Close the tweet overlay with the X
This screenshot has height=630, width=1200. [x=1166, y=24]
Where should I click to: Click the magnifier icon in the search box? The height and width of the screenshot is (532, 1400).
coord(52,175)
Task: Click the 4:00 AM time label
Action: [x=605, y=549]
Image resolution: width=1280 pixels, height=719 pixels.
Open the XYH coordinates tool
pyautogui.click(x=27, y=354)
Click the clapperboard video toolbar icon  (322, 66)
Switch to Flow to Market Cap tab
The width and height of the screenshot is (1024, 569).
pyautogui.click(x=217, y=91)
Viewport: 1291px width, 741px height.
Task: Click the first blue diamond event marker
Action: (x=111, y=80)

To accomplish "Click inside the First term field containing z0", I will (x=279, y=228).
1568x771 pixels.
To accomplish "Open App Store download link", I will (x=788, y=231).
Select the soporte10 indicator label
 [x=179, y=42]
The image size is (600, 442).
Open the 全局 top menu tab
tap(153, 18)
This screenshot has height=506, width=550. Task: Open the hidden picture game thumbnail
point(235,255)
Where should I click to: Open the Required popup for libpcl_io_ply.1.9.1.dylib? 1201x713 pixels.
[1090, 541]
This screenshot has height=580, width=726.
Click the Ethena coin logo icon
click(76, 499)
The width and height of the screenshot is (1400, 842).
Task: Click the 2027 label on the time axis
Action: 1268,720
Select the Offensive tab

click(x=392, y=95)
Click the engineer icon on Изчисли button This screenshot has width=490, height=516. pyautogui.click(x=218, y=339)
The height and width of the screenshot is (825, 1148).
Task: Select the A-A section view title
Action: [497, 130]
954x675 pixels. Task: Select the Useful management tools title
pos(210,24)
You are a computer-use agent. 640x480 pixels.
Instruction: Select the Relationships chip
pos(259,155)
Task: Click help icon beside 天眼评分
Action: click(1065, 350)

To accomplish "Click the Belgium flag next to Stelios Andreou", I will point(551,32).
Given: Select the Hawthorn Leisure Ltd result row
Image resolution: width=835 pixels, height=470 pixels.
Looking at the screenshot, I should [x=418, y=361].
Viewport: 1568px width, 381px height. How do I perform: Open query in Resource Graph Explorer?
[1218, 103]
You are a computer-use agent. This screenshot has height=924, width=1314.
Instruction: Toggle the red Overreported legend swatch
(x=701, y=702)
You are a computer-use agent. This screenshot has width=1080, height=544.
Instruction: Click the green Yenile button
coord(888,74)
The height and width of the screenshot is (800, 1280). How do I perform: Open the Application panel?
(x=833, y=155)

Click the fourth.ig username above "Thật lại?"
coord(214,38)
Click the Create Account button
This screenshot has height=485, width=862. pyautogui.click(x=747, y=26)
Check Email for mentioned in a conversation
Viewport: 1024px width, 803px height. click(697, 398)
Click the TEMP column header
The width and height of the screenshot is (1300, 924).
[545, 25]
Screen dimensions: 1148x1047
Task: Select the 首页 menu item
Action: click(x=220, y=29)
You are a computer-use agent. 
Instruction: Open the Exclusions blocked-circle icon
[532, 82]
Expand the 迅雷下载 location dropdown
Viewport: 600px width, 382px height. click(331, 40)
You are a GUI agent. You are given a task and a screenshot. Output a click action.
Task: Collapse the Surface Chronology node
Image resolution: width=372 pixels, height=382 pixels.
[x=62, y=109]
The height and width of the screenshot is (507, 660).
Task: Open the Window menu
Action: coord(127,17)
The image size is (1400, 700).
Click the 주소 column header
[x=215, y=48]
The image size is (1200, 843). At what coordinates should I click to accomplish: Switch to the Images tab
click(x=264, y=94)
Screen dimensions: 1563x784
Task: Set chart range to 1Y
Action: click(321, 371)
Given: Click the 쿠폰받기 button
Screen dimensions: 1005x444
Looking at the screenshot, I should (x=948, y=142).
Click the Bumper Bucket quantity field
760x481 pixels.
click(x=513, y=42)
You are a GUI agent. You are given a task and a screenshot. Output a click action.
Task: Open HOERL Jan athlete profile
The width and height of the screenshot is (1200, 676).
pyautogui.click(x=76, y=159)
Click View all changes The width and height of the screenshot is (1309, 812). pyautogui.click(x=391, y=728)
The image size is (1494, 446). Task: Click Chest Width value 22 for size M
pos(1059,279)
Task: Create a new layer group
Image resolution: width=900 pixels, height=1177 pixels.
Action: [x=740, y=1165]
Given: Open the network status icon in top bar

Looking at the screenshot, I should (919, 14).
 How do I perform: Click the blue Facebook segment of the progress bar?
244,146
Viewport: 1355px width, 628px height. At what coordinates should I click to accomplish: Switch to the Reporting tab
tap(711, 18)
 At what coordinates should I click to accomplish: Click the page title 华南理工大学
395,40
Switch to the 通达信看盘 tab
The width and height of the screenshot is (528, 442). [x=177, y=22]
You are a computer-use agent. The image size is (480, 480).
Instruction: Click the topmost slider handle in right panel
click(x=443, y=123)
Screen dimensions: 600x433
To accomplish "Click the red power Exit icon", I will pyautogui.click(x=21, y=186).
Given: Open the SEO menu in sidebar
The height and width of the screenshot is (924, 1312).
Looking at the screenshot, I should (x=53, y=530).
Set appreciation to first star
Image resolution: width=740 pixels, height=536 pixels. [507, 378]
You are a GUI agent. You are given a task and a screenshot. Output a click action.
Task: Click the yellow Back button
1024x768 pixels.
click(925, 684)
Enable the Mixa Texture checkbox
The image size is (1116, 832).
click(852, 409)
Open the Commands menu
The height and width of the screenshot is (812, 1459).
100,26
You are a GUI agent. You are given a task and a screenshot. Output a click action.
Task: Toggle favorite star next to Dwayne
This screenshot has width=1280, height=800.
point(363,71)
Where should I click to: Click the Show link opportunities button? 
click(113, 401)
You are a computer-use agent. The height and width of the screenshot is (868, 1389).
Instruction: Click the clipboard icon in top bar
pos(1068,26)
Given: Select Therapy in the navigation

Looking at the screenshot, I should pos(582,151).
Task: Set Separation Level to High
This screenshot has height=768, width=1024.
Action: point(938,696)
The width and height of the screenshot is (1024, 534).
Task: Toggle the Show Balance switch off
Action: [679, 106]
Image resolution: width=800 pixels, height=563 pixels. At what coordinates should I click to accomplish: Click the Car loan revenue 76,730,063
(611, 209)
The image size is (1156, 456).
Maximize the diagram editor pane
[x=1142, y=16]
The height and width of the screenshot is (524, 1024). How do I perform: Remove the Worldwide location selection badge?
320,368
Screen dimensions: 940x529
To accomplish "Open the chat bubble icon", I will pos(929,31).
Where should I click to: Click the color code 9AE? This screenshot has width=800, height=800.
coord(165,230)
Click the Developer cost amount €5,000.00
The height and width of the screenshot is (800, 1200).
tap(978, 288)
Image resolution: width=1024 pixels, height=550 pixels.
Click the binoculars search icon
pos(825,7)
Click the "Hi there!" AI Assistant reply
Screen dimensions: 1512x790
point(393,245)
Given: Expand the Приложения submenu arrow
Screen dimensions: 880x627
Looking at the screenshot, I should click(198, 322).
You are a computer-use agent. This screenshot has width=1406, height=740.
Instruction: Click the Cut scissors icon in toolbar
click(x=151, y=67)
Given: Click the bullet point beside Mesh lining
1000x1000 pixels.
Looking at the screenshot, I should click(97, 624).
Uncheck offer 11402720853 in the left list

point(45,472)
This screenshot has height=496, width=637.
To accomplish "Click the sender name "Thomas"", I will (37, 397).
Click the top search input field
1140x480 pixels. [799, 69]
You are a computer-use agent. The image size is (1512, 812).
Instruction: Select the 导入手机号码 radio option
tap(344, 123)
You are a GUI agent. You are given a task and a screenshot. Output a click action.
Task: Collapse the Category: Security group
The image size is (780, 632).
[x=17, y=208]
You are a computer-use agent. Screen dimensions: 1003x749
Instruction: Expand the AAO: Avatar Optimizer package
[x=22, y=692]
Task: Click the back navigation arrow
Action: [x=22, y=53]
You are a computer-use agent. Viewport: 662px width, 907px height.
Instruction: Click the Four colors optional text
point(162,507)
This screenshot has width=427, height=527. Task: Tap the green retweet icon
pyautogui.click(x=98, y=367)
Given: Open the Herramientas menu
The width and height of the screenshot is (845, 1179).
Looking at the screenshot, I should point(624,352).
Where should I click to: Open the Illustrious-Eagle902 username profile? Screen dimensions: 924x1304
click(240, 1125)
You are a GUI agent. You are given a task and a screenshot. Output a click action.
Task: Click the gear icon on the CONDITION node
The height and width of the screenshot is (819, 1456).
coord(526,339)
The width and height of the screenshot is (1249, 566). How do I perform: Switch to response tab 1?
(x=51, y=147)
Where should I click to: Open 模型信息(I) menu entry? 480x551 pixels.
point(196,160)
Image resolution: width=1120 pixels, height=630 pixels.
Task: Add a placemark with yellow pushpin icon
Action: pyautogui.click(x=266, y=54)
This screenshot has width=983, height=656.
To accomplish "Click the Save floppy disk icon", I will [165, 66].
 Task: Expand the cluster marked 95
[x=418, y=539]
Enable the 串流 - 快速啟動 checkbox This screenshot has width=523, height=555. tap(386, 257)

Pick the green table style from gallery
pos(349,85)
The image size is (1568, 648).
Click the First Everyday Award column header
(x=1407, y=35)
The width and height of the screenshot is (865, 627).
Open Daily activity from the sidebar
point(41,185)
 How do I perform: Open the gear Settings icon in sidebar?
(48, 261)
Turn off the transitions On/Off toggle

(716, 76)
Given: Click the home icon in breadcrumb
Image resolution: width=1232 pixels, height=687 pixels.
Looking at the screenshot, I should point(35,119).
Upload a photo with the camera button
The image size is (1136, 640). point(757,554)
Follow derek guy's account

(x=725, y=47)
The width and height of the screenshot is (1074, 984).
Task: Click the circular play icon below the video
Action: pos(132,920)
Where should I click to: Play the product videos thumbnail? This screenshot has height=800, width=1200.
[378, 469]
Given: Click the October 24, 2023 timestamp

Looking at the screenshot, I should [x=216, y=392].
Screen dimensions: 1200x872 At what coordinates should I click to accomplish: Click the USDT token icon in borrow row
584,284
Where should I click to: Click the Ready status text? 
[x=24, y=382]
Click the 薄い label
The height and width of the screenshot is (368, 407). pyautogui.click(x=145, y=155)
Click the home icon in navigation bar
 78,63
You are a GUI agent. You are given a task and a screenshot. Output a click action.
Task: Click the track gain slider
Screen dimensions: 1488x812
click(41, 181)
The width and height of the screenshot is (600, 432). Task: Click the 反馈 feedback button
○ ○ ○
= Assigned task =
Would you retype the lines above from the one with "Set appreciation to first star" down to the one with "Task: Click the yellow Back button", word for word, both ends included and no other lines?

= Solved exercise =
Set appreciation to first star
Image resolution: width=740 pixels, height=536 pixels. [507, 378]
You are a GUI agent. You are given a task and a screenshot. Output a click action.
Task: Click the yellow Back button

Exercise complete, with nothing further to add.